Today when I stand at the school gate most women are not in full time employment. I know part-time and stay-at-home mums who have dentistry degrees, law degrees, science degrees, who are qualified teachers, who've worked in private industry as company directors. Isn't that a loss to the economy and a waste of their abilities? Did I see myself struggling freelance to pay a mortgage at 46 when I was 16? No, because no one had told me childcare here costs ten times as much as it does in other European countries.
Unless childcare is overhauled, there will be no way to add it into the equation once students loans are added, because I didn't have one of those to contend with. So my kids will have to decide between education and a family. Only one outcome in September is promising to address this issue.
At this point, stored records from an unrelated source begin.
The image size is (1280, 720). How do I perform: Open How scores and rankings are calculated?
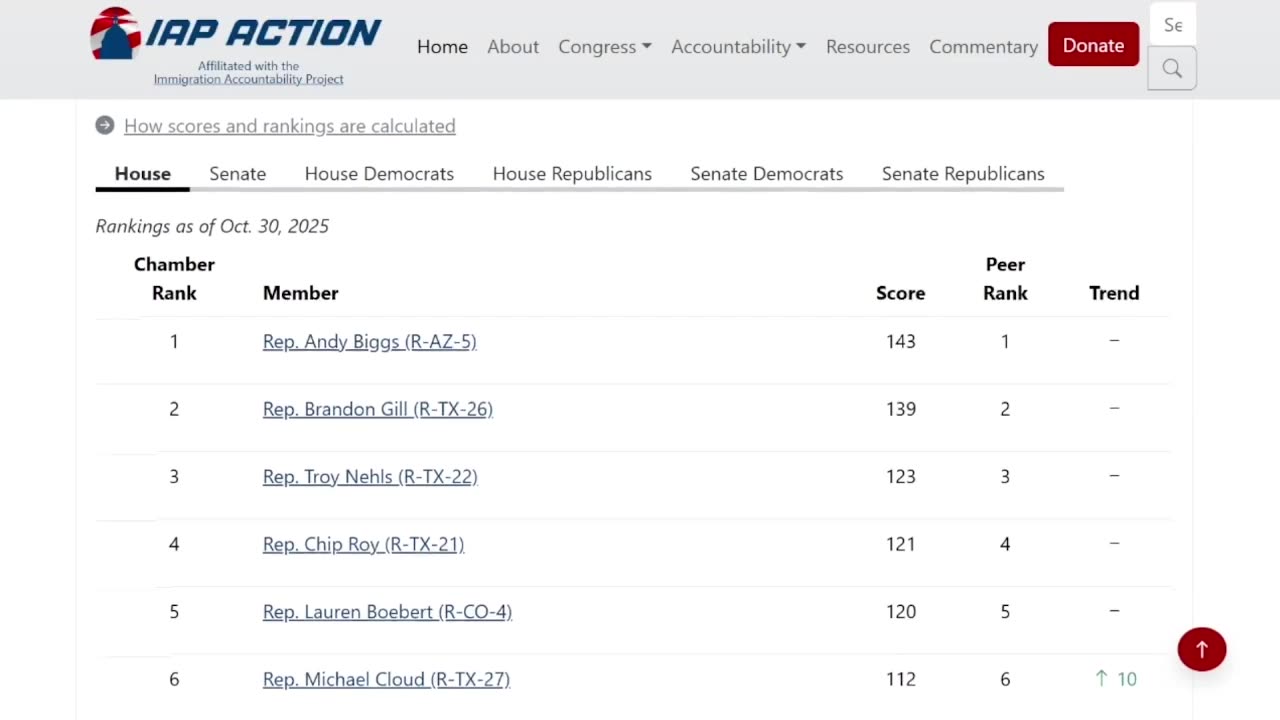pyautogui.click(x=289, y=126)
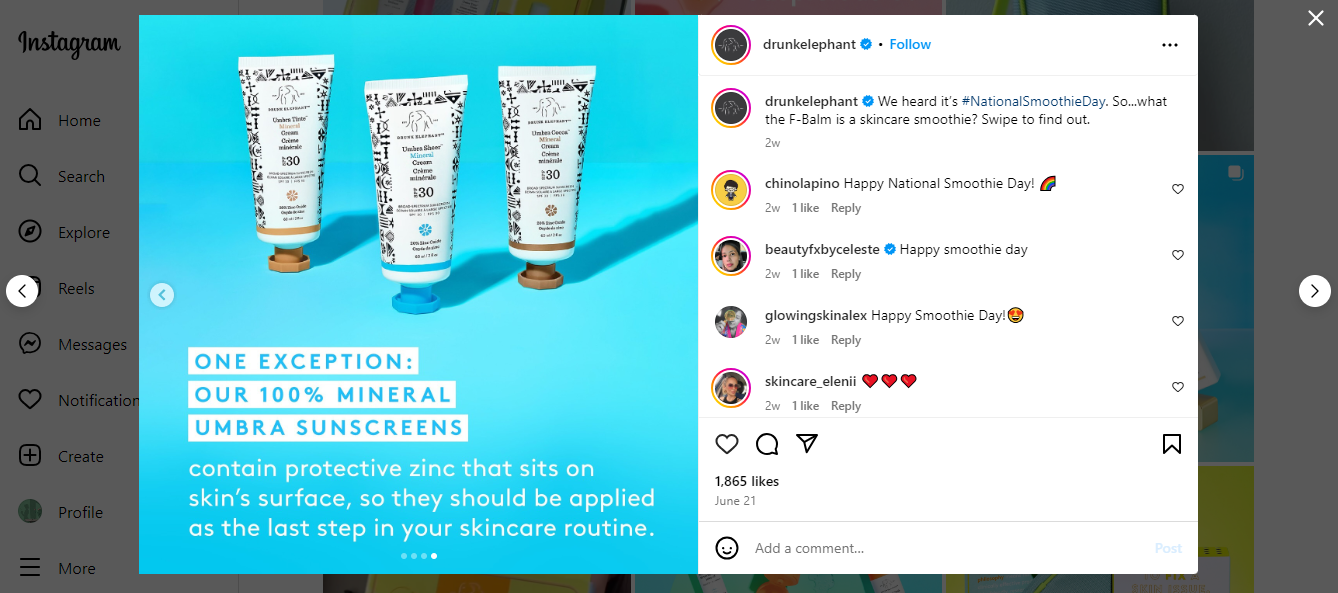1338x593 pixels.
Task: Close the post overlay
Action: 1316,18
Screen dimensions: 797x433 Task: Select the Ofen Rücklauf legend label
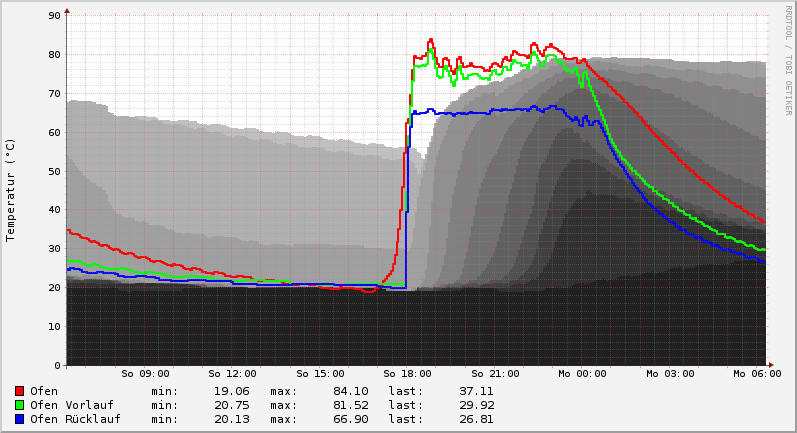[75, 419]
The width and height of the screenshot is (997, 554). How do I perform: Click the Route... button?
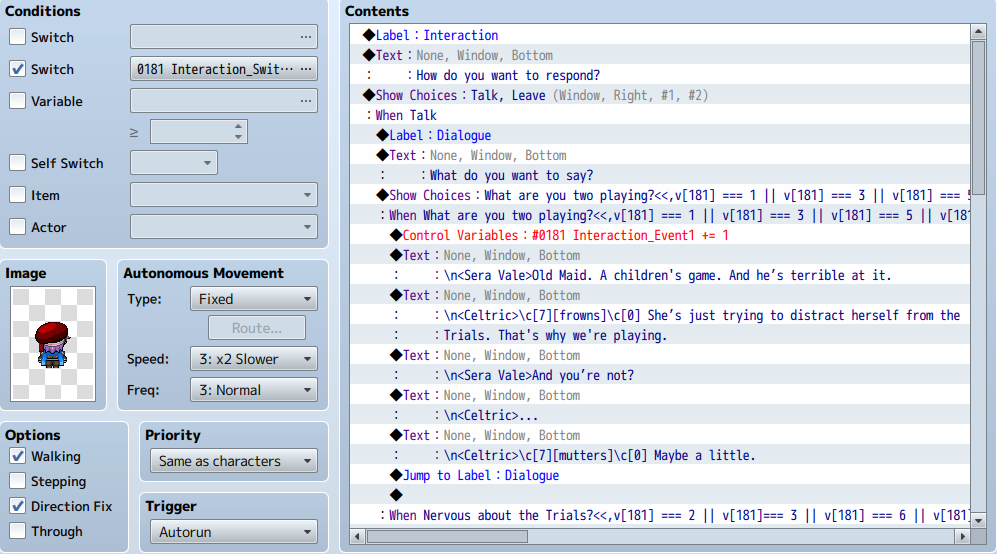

As far as I can see every 16 old girl who votes no in September should be aware that in doing so they are condemning themselves to a twenty year career struggle followed by a twenty year catch-up. I know what I'd be advising Charlotte if she was 18 months older.
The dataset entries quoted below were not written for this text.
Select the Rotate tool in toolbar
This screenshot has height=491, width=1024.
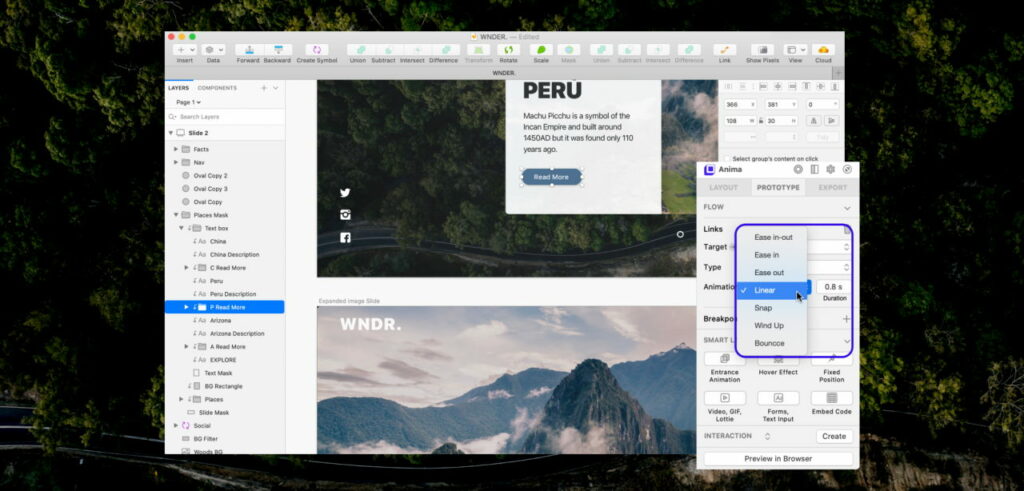click(508, 49)
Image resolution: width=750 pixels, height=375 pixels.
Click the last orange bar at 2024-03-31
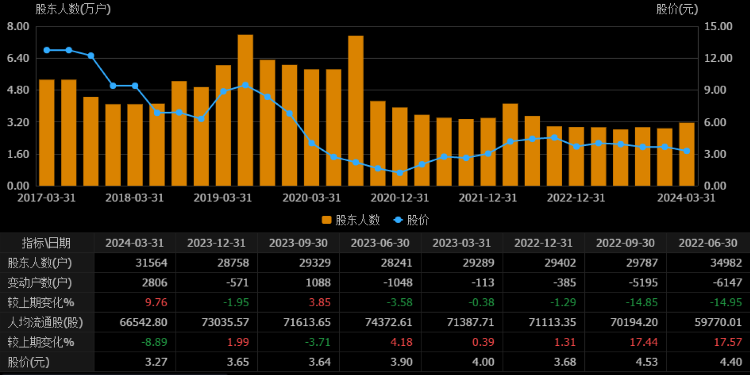tap(687, 154)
I had just sat my Highers (university entrance exams). As the youngest in my school year I felt too young to go off to university but had secured several unconditional places so opted for a language degree at Glasgow in 1985. I was very proud as this was back in the day when very few people went on to university, and there were very few universities. I was particularly pleased as no one in my family had gone before me. It wasn't that we weren't intelligent; people of my parents' background simply weren't expected to go to university back in the 60s.
So off I went and I had a vague notion of how I expected my future to pan out. I was due to graduate with honours in 1990. With the European borders coming down in 1992, I was told the world (or at least Europe, would be my oyster). I learned two extra languages (Italian and Swedish) at uni to increase my options and figured that with those and French and German I could work in EU, or EEC as it was, maybe in translating or interpreting or simply work in business, in international exports or the likes. As a fall back I could even consider teaching if nothing else came off.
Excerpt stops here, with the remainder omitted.